Directions ::
Among the entries below, find the lines holding "will" and copy them.

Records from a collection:
=-=-=
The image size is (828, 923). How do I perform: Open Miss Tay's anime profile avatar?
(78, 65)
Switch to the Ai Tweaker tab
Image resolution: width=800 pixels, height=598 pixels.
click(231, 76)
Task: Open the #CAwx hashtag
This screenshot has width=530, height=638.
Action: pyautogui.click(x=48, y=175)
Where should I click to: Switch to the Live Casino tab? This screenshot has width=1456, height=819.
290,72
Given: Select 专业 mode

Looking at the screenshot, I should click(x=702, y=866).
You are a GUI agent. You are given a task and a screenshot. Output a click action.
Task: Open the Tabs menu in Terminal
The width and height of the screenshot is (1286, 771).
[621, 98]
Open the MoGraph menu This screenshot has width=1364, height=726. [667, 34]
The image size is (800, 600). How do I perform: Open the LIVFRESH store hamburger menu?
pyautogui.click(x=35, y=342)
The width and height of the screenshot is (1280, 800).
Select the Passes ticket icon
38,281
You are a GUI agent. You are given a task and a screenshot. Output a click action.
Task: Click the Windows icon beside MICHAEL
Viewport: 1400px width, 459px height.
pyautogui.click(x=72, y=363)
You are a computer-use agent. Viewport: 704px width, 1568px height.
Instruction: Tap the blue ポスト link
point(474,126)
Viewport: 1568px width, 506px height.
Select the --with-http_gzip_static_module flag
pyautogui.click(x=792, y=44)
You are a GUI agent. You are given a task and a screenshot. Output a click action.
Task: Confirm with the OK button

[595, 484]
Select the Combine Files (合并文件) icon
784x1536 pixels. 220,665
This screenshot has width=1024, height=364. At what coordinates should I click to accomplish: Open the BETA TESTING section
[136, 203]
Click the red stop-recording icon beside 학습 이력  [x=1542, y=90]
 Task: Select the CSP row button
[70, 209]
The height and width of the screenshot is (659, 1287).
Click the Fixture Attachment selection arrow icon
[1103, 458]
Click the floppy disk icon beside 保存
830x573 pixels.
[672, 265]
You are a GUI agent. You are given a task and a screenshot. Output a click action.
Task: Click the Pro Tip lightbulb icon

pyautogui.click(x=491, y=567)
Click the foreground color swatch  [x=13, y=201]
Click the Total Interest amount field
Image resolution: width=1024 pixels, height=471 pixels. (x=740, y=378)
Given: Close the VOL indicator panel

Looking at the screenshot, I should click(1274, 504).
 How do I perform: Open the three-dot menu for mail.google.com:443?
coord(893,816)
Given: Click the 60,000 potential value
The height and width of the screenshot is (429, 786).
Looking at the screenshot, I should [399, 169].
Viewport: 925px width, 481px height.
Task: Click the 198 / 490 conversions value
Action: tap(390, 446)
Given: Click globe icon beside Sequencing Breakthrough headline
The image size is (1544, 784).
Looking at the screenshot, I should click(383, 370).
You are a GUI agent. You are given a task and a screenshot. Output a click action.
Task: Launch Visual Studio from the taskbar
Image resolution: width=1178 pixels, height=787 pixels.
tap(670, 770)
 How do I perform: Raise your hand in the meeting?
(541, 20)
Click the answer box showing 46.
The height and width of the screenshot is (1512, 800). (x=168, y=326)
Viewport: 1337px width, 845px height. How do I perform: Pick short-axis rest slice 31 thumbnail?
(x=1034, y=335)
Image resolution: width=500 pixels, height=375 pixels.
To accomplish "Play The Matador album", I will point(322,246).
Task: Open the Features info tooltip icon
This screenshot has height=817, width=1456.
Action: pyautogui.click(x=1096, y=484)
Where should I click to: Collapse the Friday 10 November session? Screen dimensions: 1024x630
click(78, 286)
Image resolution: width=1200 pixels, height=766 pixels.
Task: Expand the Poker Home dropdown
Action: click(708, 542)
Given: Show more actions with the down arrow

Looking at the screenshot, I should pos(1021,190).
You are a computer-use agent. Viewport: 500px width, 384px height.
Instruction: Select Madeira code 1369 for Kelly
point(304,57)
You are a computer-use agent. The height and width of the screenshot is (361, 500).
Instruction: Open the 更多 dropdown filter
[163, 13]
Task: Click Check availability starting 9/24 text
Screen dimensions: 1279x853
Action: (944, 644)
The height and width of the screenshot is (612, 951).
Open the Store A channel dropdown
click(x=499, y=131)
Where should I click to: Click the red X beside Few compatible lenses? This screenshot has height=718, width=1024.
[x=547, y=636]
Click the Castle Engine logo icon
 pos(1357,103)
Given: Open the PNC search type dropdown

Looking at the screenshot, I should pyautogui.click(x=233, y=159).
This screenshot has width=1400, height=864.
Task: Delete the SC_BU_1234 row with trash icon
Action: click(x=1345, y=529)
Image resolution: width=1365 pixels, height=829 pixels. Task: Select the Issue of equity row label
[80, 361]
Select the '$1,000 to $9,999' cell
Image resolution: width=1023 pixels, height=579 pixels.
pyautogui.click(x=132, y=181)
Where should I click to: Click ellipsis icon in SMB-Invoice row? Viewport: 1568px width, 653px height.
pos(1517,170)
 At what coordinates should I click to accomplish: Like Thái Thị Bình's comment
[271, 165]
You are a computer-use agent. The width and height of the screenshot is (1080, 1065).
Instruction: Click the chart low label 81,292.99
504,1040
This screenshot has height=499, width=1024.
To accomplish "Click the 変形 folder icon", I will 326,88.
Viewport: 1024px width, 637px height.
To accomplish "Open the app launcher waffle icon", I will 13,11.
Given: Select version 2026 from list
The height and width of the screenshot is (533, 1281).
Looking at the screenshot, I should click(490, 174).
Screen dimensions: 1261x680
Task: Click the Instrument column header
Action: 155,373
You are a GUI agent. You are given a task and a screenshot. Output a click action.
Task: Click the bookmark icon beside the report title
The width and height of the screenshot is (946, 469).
=-=-=
Solution to this task ::
To accomplish "Play The Matador album", I will point(322,246).
To accomplish "Click the 変形 folder icon", I will 326,88.
To accomplish "Open the app launcher waffle icon", I will 13,11.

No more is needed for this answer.